══ Listing ══
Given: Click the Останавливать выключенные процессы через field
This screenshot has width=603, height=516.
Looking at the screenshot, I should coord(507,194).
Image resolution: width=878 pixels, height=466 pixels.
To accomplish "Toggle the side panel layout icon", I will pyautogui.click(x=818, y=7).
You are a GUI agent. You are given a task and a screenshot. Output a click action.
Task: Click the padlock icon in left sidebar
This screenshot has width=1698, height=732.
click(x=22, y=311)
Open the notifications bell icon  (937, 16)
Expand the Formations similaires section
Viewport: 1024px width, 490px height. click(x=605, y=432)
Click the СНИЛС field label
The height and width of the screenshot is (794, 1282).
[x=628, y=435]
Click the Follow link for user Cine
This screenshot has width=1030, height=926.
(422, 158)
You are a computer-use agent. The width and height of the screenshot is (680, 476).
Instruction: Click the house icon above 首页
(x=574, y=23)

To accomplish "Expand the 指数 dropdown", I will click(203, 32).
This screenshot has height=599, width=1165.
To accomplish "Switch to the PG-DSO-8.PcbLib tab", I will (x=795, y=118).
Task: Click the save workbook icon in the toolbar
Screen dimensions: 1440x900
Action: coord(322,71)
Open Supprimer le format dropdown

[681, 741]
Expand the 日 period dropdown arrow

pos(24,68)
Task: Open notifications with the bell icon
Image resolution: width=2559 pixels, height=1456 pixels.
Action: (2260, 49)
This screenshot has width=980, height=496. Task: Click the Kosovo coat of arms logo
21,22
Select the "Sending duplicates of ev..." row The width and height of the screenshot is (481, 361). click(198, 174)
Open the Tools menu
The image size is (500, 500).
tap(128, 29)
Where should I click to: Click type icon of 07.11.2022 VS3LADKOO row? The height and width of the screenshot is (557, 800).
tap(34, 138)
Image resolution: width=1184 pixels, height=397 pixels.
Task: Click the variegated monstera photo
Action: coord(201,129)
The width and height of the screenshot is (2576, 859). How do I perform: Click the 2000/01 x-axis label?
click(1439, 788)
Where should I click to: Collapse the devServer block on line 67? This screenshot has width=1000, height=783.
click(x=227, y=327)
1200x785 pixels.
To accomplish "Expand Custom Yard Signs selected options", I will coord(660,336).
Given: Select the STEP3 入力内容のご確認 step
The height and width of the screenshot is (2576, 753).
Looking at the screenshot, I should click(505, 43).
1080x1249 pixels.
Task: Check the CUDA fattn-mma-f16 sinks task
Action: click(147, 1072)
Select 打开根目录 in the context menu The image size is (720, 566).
═══
What to work on = How would you render every line of the listing above as a numbered list, leaving out the blank lines?

Answer =
1. Given: Click the Останавливать выключенные процессы через field
2. This screenshot has width=603, height=516.
3. Looking at the screenshot, I should coord(507,194).
4. Image resolution: width=878 pixels, height=466 pixels.
5. To accomplish "Toggle the side panel layout icon", I will pyautogui.click(x=818, y=7).
6. You are a GUI agent. You are given a task and a screenshot. Output a click action.
7. Task: Click the padlock icon in left sidebar
8. This screenshot has width=1698, height=732.
9. click(x=22, y=311)
10. Open the notifications bell icon  (937, 16)
11. Expand the Formations similaires section
12. Viewport: 1024px width, 490px height. click(x=605, y=432)
13. Click the СНИЛС field label
14. The height and width of the screenshot is (794, 1282).
15. [x=628, y=435]
16. Click the Follow link for user Cine
17. This screenshot has width=1030, height=926.
18. (422, 158)
19. You are a computer-use agent. The width and height of the screenshot is (680, 476).
20. Instruction: Click the house icon above 首页
21. (x=574, y=23)
22. To accomplish "Expand the 指数 dropdown", I will click(203, 32).
23. This screenshot has height=599, width=1165.
24. To accomplish "Switch to the PG-DSO-8.PcbLib tab", I will (x=795, y=118).
25. Task: Click the save workbook icon in the toolbar
26. Screen dimensions: 1440x900
27. Action: coord(322,71)
28. Open Supprimer le format dropdown
29. [681, 741]
30. Expand the 日 period dropdown arrow
31. pos(24,68)
32. Task: Open notifications with the bell icon
33. Image resolution: width=2559 pixels, height=1456 pixels.
34. Action: (2260, 49)
35. This screenshot has width=980, height=496. Task: Click the Kosovo coat of arms logo
36. 21,22
37. Select the "Sending duplicates of ev..." row The width and height of the screenshot is (481, 361). click(198, 174)
38. Open the Tools menu
39. The image size is (500, 500).
40. tap(128, 29)
41. Where should I click to: Click type icon of 07.11.2022 VS3LADKOO row? The height and width of the screenshot is (557, 800).
42. tap(34, 138)
43. Image resolution: width=1184 pixels, height=397 pixels.
44. Task: Click the variegated monstera photo
45. Action: coord(201,129)
46. The width and height of the screenshot is (2576, 859). How do I perform: Click the 2000/01 x-axis label?
47. click(1439, 788)
48. Where should I click to: Collapse the devServer block on line 67? This screenshot has width=1000, height=783.
49. click(x=227, y=327)
50. 1200x785 pixels.
51. To accomplish "Expand Custom Yard Signs selected options", I will coord(660,336).
52. Given: Select the STEP3 入力内容のご確認 step
53. The height and width of the screenshot is (2576, 753).
54. Looking at the screenshot, I should click(505, 43).
55. 1080x1249 pixels.
56. Task: Check the CUDA fattn-mma-f16 sinks task
57. Action: click(147, 1072)
58. Select 打开根目录 in the context menu The image size is (720, 566).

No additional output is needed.